**DIRECTIONS**
If an entry holds a picture, drop the picture and restate the rest word for word.

**RECORDS SHOWN**
....

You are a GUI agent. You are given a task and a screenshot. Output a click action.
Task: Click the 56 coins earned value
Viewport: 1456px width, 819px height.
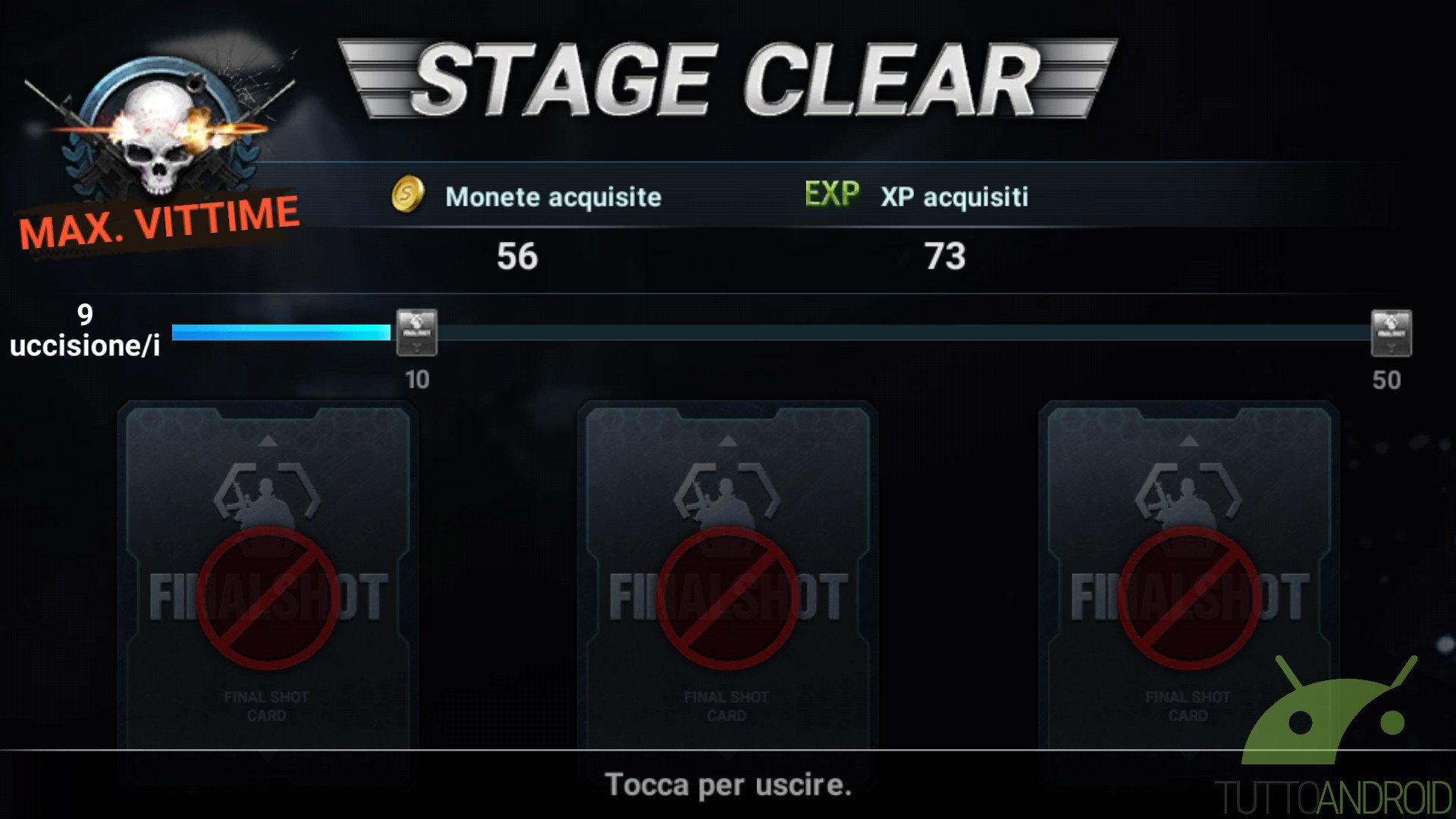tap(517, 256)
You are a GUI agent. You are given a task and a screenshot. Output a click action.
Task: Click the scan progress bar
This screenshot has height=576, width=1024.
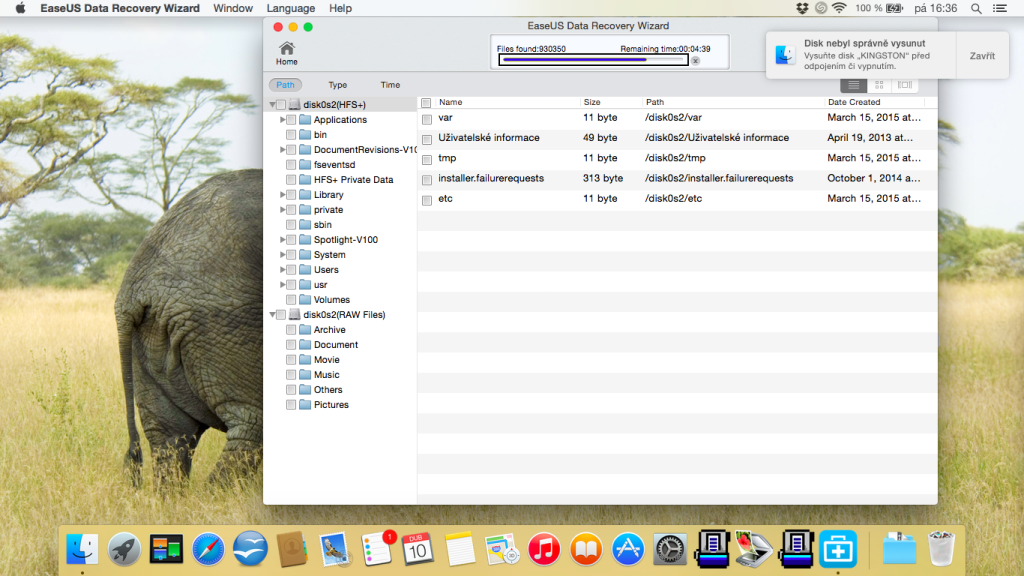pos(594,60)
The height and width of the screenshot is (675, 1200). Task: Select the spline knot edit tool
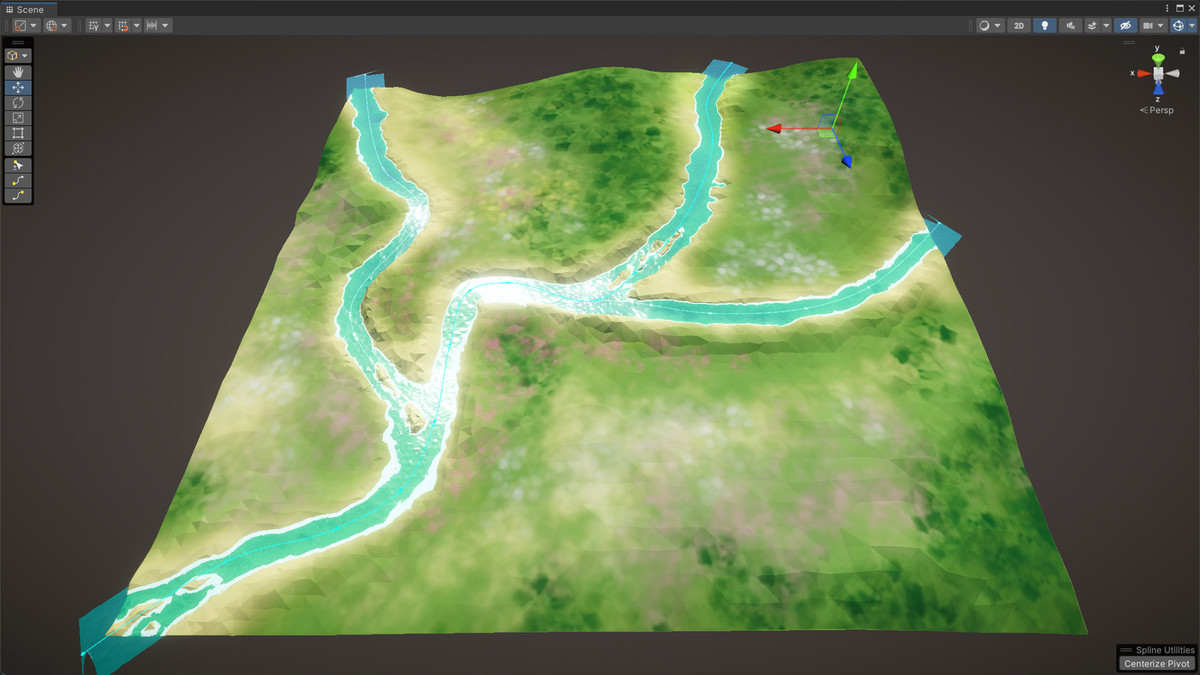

....

**OUTPUT BELOW**
You are a GUI agent. You are given a task and a screenshot. Output a click action.
Task: Click the 56 coins earned value
Viewport: 1456px width, 819px height.
tap(517, 256)
You are a GUI agent. You are given a task and a screenshot. Output a click action.
Task: Click the scan progress bar
This screenshot has height=576, width=1024.
pos(594,60)
The height and width of the screenshot is (675, 1200). Task: Select the spline knot edit tool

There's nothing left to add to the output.